2. Gentle and careful manipulation is required.
a. Damages to the placenta and blood vessels should be minimized (do not pinch them with forceps, and do not hurt blood vessels by dragging them on gauze).
b. Exposed tissues, such as the uterus and the yolk sac, should be always kept wet with warm saline (prewarmed at 37°C).
c. It may be better to check the survival rate of embryos two days after just taking out and repositioning the uterus without injection of DNA and electroporation. The survival rate must be 100% or very close to 100%. If the rate is not good enough, some basic procedures of surgery are not good. Check our procedures again sentence by sentence.
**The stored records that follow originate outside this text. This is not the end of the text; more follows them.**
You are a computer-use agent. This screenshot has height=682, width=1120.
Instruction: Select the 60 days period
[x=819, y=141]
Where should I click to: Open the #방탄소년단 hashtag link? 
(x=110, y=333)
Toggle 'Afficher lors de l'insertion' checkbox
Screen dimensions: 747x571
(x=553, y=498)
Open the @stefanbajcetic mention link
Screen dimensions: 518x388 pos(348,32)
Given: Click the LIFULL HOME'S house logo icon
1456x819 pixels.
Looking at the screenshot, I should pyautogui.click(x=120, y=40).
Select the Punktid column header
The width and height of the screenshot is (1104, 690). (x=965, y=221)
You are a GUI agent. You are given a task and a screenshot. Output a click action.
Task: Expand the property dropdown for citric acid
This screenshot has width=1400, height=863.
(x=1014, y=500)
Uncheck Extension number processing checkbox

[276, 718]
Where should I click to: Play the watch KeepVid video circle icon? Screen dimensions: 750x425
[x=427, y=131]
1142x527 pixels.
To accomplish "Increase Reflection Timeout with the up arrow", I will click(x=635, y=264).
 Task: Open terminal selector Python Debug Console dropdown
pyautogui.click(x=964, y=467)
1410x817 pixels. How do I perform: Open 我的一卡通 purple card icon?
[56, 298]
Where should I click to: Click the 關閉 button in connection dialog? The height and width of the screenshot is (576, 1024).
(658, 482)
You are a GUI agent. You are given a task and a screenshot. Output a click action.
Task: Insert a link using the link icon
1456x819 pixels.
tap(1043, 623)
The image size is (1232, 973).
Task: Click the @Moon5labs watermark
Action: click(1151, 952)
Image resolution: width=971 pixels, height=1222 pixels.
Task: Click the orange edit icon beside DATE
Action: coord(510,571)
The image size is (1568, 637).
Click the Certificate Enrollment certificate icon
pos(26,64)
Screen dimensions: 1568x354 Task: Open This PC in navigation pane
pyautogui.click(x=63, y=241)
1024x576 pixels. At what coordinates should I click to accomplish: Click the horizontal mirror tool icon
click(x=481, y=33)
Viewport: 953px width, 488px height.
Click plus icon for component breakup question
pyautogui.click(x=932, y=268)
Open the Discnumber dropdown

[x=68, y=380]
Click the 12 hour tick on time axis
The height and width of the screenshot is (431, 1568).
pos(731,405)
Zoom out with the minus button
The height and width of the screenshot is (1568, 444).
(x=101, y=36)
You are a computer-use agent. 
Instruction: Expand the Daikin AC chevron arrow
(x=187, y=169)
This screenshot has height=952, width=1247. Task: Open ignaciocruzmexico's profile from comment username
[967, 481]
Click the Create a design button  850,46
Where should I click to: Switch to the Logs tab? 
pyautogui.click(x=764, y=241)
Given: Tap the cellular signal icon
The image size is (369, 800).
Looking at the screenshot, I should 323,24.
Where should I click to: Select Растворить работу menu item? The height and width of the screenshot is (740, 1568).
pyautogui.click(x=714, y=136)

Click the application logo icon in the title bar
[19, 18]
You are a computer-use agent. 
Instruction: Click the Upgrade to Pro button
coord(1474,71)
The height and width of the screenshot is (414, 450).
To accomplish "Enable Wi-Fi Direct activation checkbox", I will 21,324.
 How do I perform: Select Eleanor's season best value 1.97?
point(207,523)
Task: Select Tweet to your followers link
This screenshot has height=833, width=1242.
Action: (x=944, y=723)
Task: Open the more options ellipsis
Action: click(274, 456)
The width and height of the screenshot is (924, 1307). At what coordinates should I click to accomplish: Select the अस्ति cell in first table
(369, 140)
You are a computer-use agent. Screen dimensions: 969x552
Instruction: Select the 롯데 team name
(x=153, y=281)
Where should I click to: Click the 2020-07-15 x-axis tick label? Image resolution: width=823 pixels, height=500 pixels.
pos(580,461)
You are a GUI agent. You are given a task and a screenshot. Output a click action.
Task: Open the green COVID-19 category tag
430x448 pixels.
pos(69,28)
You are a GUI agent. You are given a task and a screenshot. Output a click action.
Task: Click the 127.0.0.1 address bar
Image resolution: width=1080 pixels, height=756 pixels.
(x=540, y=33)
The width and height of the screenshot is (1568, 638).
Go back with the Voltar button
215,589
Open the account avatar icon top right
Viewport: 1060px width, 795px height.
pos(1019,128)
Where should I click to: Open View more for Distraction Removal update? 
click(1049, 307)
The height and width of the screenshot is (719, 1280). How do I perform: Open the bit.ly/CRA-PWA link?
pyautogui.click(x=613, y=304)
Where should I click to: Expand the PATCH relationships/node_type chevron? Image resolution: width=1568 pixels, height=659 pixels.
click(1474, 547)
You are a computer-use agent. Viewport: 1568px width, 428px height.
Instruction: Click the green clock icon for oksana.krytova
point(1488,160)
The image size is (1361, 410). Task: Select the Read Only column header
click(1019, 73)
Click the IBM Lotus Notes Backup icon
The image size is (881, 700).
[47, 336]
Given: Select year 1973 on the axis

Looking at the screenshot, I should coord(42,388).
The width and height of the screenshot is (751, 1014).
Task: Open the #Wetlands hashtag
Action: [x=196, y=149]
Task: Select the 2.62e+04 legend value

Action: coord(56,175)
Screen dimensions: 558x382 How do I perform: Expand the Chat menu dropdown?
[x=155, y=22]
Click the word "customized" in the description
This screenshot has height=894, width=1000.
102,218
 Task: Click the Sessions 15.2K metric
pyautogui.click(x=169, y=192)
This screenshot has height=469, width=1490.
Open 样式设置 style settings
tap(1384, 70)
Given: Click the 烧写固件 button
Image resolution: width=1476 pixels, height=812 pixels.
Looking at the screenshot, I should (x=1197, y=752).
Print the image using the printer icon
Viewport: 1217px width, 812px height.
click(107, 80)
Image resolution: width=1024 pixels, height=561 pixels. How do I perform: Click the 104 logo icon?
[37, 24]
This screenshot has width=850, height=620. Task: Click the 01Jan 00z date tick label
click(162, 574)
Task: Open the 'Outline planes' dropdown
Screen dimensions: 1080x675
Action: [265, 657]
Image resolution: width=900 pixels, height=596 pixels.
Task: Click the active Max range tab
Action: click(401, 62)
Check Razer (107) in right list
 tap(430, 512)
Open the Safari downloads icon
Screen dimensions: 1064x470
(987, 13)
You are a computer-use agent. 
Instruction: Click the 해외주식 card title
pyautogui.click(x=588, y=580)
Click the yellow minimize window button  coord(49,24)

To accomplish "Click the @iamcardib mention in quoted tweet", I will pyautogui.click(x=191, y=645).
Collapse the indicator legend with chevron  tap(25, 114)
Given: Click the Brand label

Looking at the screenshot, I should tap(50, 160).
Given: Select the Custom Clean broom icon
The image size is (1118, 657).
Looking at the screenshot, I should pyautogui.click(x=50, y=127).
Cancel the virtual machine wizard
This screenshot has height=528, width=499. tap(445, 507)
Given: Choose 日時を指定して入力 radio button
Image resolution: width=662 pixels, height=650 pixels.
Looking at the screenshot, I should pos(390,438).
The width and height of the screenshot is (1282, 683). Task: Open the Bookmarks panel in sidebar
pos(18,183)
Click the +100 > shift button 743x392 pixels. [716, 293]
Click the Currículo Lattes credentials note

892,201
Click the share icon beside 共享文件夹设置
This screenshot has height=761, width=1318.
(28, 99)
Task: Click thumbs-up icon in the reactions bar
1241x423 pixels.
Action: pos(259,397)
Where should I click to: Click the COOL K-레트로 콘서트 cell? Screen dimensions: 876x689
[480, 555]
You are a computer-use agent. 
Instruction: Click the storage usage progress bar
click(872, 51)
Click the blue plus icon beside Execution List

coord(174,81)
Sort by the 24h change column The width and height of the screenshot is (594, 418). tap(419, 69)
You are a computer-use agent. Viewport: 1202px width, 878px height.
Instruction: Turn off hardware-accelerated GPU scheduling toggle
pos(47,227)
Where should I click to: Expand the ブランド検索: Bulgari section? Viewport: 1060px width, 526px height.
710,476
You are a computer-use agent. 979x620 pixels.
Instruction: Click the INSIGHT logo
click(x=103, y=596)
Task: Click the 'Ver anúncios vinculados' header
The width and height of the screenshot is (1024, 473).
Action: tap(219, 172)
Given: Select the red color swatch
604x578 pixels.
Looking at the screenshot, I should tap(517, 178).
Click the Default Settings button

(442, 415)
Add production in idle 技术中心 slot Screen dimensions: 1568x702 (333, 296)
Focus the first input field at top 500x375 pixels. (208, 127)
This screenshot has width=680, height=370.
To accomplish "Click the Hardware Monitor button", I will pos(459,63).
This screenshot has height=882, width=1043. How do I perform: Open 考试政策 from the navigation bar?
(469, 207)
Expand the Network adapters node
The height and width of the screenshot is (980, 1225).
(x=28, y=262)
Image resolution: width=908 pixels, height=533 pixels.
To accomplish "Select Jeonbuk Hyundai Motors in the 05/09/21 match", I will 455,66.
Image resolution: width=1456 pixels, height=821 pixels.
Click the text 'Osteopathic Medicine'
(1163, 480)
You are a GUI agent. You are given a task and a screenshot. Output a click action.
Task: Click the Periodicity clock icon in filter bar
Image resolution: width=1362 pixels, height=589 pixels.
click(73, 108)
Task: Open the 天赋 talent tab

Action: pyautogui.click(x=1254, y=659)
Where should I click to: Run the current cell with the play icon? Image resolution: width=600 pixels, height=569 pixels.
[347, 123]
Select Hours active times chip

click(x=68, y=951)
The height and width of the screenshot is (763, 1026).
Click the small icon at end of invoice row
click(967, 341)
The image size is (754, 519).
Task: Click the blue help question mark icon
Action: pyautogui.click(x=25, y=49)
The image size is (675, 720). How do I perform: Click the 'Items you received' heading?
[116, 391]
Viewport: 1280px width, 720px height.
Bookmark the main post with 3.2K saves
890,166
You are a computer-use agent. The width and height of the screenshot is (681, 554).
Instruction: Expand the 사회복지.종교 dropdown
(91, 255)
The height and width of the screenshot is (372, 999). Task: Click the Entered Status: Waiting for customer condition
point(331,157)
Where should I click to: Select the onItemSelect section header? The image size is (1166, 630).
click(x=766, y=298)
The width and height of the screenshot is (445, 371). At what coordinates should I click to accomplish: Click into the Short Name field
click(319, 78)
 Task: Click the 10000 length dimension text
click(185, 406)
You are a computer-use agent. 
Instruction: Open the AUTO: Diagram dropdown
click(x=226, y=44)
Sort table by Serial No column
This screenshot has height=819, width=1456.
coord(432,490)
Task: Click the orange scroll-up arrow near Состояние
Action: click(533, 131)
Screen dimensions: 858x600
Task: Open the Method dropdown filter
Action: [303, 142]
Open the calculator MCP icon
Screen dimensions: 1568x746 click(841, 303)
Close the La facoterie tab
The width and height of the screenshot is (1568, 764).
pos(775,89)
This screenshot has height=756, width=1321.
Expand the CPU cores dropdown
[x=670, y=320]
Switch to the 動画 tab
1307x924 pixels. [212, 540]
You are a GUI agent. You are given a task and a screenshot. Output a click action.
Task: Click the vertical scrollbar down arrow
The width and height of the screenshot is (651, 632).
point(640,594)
3. Leak of electric pulses should be minimized. Electric pulses should not be delivered to the embryonic heart and placenta as much as possible. The fasciculation of the pregnant mouse by electric pulses is not a good sign, either. Be sure not to touch the electrodes with other tissues of the pregnant mouse, such as the intestine. If you still find the fasciculation, check whether the strength of your pulses is correct and whether your electrodes are correctly insulated.

4. To aviod adhesion of the uterus (or yolk sac),
Fill the abdominal cavity with warm saline before sewing .

5. The surgery from cutting to sewing the skin should be finished within 45 minutes. If it takes longer than 45 minutes to operate all embryos, the number of operated embryos should be reduced.

Q5. Transfection efficiency is not good.

The major cause for no expression of genes will be failure of DNA injection. You should practice injection of DNA using Indigo Carmine dye and master where and how to inject the pipette. An atlas of the mouse brain is very helpful to figure out the site of the ventricle. The use of the dye is only for practice. When we perform in vivo electroporation, we do not use the dye to avoid any side effects.

Q6. Which electroporator can be used for in vivo electroporation?

Electroporators that deliver square pulses can be used for in vivo electroporation. Initially we used ElectroSquarePorator T820 (BTX, San Diego, CA), because only the square pulse electroporator was commercially available. After we established the mouse in vivo electroporation system, other electroporators, such as CUY21EDIT (Nepa Gene, Ichikawa, Japan), became available.

Q7. Can we induce gene expression using in vivo electroporation?

Yes. Gene expression is strictly induced in postmitotic neurons after in vivo electroporation, using the tetracycline (Tet)-controlled gene regulatory (Tet-On) system (Sato et al., J. Neurosci. Methods 214, 170-176 (2013)).